In comes lamprey pie. This pie is traditionally baked in a thick, rising crust, in a syrup of wines and spices — and may even include lamprey blood, according to What's Cooking America. Although a parasitic fish does not exactly sound like the most appetizing meal, lamprey pie is a British tradition dating back to the Middle Ages, and its presentation is significant to the royal family.

A royal tradition

Lamprey pie was often enjoyed as a delicacy in England, and it was eaten by the royal family, according to What's Cooking America. King Henry I enjoyed the pie so much that he reportedly died after eating too many of them — though some say it was actually food poisoning. The city of Gloucester upheld a tradition of presenting the royal family with a pie each Christmas season, though this practice was stopped in 1836, due to the high cost of the lampreys.
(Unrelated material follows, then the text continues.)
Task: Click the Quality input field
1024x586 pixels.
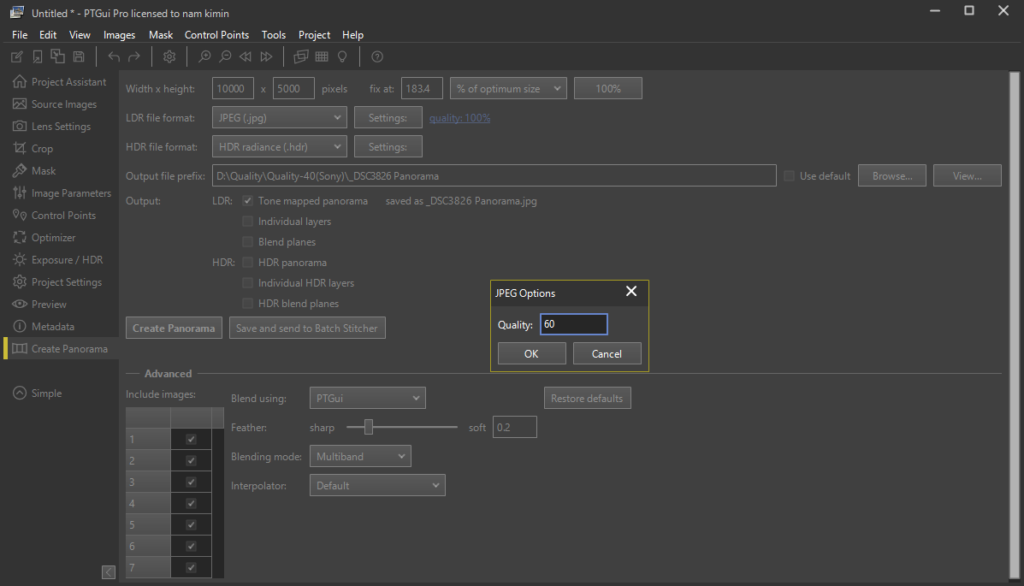Action: click(573, 324)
The only exception to this was for coronations and jubilee celebrations.

Today, Gloucester imported lampreys from the Great Lakes, per What's Cooking America. USA Today reports that the lampreys were imported from Canada to be baked into a pie, though the tradition may be purely ceremonial — it is unclear if the pie is actually eaten by the late Queen Elizabeth II. They were first imported in 2002, then again in 2012 and 2017. Although there is no date set for King Charles' coronation ceremony, Gloucester will likely continue the tradition, and the Great Lakes Fishery Commission will be ready to provide the fish.